After picking up our guide we juddered further out of town. Our poor planning was then revealed in all its glory when we realised that it was an hour-and-a-half to drive to the markets. So that would have seen us spend a minimum of four hours driving today. On top of that our guide briefed us on how touristy that whole thing was as part of explaining what to watch out for (stall holders tripping you into the stall so you have to buy what you spilled, for example). We took a vote and decided to ditch the whole market experience and head back into Bangkok.
The drive into Bangkok took us past a huge march by the opposition protesting against the government. They are threatening to bring the entire city to a standstill next week, and were doing a fine job of practising deadlock in the part we were in today.

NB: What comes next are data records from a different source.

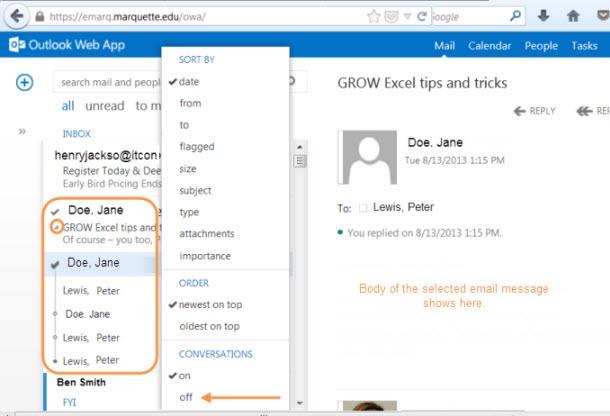Click the bookmark star icon in address bar
Viewport: 610px width, 416px height.
pyautogui.click(x=373, y=16)
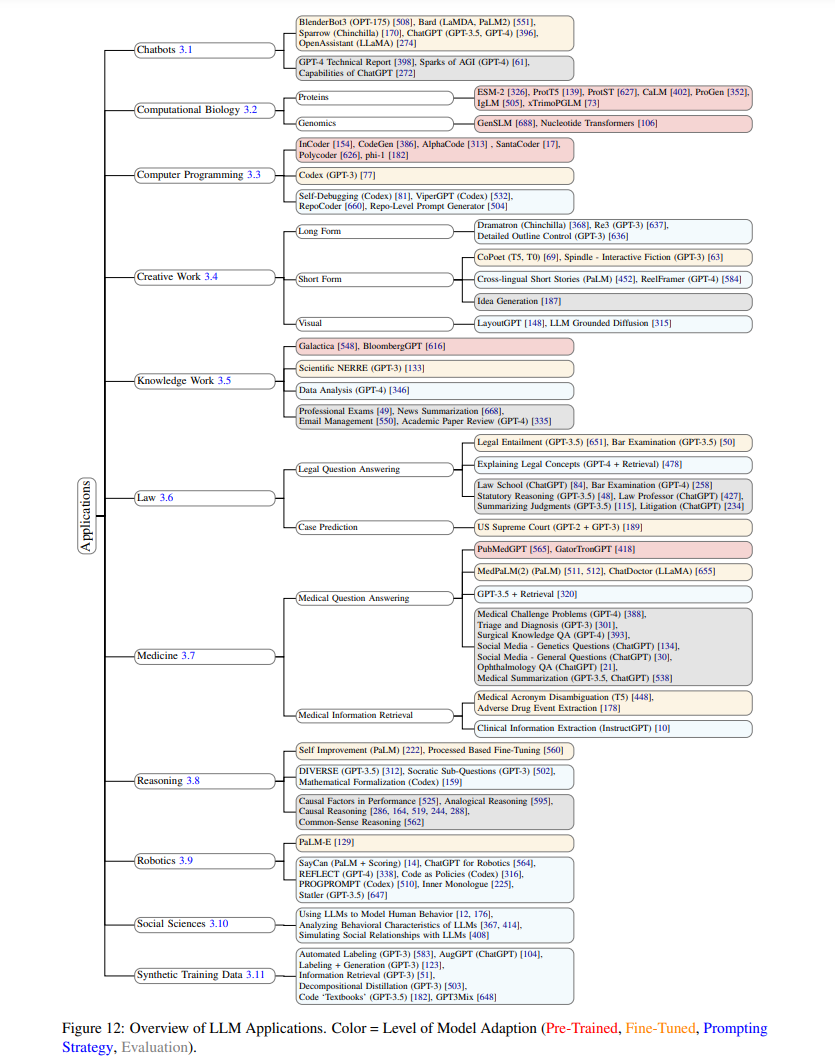Select the Creative Work 3.4 node

[x=205, y=277]
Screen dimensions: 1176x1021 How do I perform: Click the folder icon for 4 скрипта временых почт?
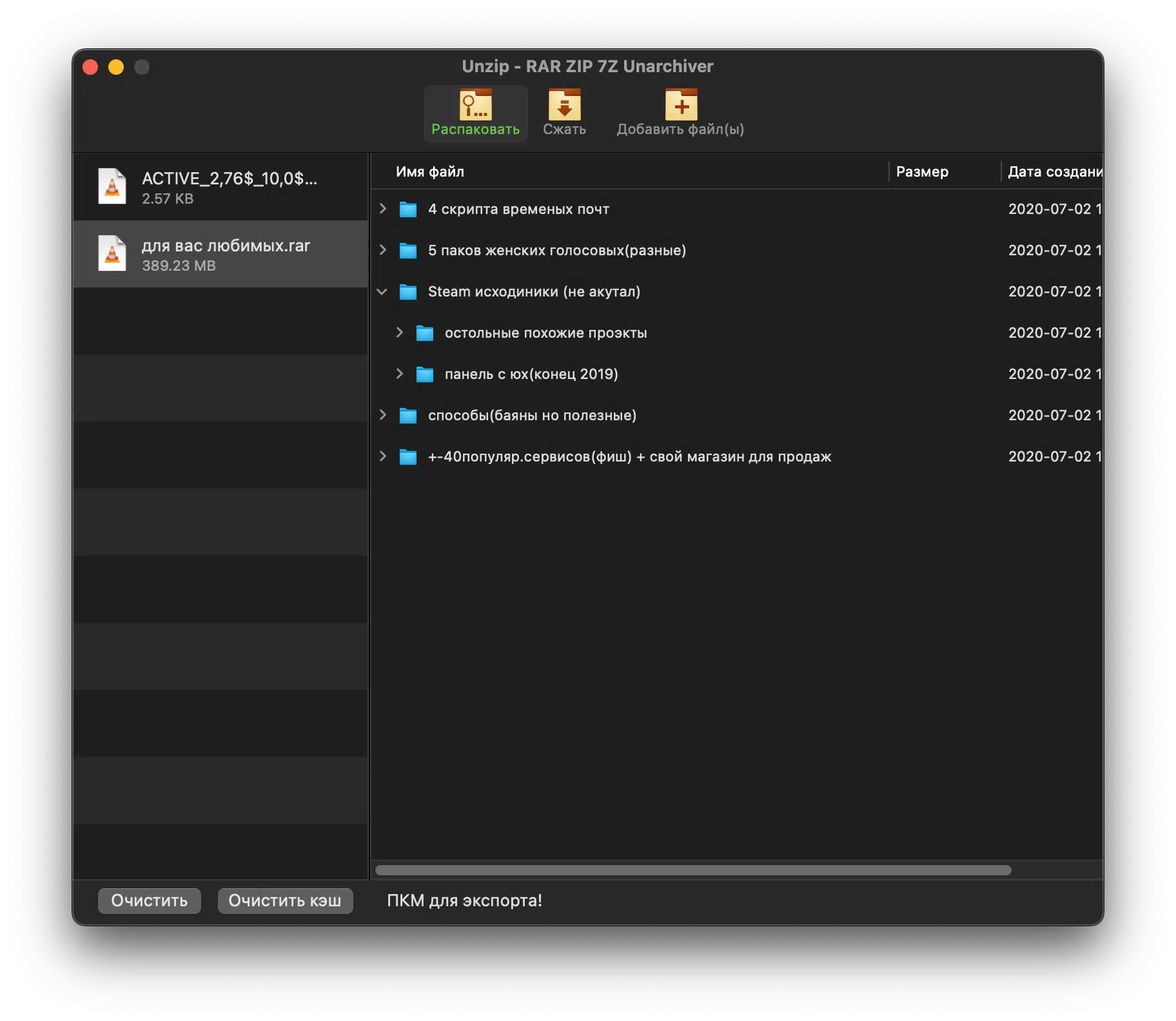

Our new destination was the Royal Palace and as it turned out we were very pleased to have more time there than we expected. The Palace is one of the most beautiful complexes we’ve seen. The core of the Palace is a huge temple, the entirety of which is decorated with paintings and statues and mosaics. The colour is stunning and heightened by the fact that there are reflections everywhere from glass and ceramics and gold-leaf. The architecture reflects Thai history and empire and so there are Chinese influences, domes mirroring Angkor Wat, motifs from Lao, wrought iron lights from London, thanks to the Anglophile Rama V. The overall effect could be gaudy, but seems to work wonderfully.
Inside the Temple sits the Emerald Buddha. It’s not actually emerald and may not be quite the 2,000 years old claimed but it is certainly extremely old and sits atop tiers of gold and jewels and decoration. The overall effect is lovely, although the Buddha itself is too small to really be seen from a distance.
The surrounding Palace is now only rarely used in State occasions. It’s lovely too, but heavily influenced by Victorian London. Rama V was brought up with an English tutor, the Ana story is apparently based on some reality, and went to school in England. He became friends with Queen Victoria and returned to take his throne and modernise the country to the English model. Architecturally he pulled it off, and they do drive on the left; the guards outside the palace were not up to Buckingham Palace standards, though, as evidenced by their twitches, slightly unpolished shoes, and the fact their guns had no bullets.
Then once again into the traffic for a fascinating visit to a Buddha that lies in distinct contrast to the Emerald Buddha. The Temple of the Reclining Buddha houses an enormous Buddha that’s lying peacefully on its side. It’s the second largest in Thailand and certainly impressive. The boys dropped the traditional 108 coins into the alms kettles behind the Buddha.
We then visited the monastery and saw individual Buddha statues being gilded. The monastery was one of the original places where medical massage was developed and taught and there are ancient tablets depicting pressure points and their usage. All of which stands in stark contrast to Bangkok’s modern-day massage reputation.
Our final stop for the day was the flower markets. Flowers are a big thing in Thailand as they form an important part of temple offerings and marriage ceremonies. The flower markets are very much not a tourist experience – and so were great. The markets are a bustle of people and colour and smells. We spent our entire time jumping out of the way of men pushing baskets and carts of flowers and vegetables through the narrow lanes. Which was immensely more fun than dodging cars.